I tried using stack and map but it lost the coordinate attributes. Adding keep_attrs=True to map gives an error too.
import numpy as np
import xarray as xr
from scipy import stats
from matplotlib import pyplot as plt
%config InlineBackend.figure_format = 'retina'
%matplotlib inline
def ks_test_map(x, t_ind1, t_ind2):
ks_statistic,p_value = stats.ks_2samp(x.isel(T = t_ind1),x.isel(T = t_ind2))
return xr.DataArray(p_value)
t_range = 'T/(Jan 1979)/(Aug 2020)/RANGE/'
JJA = 'T/3/runningAverage/T/(Jun-Aug)VALUES/'
prcp_url = global_prcp + JJA + 'dods'
prcp_ds = xr.open_dataset(prcp_url, decode_times=False)
da = prcp_ds.prcp_est
t_ind1 = np.full_like(prcp_ds.T.values, False, dtype=bool)

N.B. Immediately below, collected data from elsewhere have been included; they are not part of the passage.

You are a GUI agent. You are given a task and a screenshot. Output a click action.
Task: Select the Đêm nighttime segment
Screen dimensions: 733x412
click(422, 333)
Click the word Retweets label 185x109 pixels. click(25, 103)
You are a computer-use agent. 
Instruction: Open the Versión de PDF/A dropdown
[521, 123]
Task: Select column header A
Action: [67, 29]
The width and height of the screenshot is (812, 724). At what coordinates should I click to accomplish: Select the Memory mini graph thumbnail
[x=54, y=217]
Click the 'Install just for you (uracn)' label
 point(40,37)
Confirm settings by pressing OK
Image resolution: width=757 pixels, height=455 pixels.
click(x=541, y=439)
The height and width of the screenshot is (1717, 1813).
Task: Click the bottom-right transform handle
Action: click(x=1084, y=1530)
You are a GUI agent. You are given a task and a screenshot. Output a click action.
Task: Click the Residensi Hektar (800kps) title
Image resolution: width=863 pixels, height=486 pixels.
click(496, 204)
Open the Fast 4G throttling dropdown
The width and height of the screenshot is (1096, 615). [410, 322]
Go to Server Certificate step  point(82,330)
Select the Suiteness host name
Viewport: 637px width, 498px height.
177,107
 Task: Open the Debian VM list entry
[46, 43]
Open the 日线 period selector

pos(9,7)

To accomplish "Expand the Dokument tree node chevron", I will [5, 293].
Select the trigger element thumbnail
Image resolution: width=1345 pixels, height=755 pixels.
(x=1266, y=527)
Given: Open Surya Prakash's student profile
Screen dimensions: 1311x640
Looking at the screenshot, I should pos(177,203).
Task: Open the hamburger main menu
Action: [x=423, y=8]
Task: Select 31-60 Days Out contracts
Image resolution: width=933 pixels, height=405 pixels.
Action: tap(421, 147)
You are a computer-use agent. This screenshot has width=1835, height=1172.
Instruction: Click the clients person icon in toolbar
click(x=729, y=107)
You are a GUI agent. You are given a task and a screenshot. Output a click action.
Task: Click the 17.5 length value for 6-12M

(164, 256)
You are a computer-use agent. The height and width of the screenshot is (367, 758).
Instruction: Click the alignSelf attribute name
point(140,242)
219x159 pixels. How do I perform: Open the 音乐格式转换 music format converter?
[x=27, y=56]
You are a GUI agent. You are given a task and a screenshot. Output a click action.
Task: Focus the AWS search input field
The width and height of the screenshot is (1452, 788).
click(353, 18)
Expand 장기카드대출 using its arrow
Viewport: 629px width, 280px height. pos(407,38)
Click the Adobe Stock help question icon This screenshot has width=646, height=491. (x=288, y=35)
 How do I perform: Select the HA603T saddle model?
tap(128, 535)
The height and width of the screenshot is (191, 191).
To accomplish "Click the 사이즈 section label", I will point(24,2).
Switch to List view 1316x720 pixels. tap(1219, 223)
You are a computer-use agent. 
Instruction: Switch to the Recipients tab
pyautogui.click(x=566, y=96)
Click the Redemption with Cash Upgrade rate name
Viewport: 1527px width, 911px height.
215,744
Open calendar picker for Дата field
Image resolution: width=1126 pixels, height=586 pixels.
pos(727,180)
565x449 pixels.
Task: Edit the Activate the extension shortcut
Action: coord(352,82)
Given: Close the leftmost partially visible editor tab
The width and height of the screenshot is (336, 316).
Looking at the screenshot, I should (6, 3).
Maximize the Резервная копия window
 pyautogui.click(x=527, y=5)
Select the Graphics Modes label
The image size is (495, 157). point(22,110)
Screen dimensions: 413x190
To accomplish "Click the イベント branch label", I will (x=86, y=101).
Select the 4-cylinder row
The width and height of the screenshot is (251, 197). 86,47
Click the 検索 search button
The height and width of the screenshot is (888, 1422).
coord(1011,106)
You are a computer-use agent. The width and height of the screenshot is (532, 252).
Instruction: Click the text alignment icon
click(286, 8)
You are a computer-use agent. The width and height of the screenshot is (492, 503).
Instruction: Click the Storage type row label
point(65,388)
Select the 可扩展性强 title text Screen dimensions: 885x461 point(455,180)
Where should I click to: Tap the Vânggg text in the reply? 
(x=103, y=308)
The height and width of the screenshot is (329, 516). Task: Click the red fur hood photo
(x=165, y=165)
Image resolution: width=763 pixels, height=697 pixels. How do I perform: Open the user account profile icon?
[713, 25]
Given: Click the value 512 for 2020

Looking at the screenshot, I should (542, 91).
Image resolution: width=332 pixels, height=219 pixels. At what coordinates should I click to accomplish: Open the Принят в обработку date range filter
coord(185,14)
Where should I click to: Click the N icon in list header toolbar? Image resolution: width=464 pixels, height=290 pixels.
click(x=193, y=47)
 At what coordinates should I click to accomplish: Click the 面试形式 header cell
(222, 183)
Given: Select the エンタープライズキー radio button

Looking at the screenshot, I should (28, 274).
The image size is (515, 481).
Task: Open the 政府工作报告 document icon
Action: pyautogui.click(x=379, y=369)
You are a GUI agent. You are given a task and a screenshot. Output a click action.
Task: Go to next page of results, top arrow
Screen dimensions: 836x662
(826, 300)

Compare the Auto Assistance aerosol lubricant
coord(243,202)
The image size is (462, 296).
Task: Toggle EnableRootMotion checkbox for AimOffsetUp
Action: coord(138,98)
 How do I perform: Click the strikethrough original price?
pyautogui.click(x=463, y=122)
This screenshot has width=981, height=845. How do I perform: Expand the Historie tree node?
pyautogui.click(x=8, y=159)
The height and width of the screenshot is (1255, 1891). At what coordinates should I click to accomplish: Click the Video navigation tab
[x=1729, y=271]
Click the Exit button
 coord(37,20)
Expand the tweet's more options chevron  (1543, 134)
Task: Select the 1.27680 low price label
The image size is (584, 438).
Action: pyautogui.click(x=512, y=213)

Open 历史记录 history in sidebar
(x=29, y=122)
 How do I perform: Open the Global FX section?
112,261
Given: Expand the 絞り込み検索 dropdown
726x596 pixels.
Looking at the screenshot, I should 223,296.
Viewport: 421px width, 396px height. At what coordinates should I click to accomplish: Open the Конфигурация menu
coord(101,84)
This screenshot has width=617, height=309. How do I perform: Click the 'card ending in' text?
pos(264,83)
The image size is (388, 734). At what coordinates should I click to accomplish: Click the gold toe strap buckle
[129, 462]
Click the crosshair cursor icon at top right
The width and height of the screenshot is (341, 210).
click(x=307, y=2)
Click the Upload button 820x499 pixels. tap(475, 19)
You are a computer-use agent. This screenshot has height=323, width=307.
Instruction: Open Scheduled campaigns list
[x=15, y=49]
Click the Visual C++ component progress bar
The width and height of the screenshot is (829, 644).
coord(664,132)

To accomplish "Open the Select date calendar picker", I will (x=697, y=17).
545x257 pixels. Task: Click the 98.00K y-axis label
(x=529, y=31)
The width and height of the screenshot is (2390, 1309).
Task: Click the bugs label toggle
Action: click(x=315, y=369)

t_ind2 = np.full_like(prcp_ds.T.values, False, dtype=bool)
t_ind1[0:10] = True
t_ind2[10:20] = True
stacked = da.stack(allpoints=['X','Y'])
stacked_p = stacked.groupby('allpoints').map(ks_test_map, args=(t_ind1, t_ind2))
p_map = stacked_p.unstack('allpoints')
p_map.plot()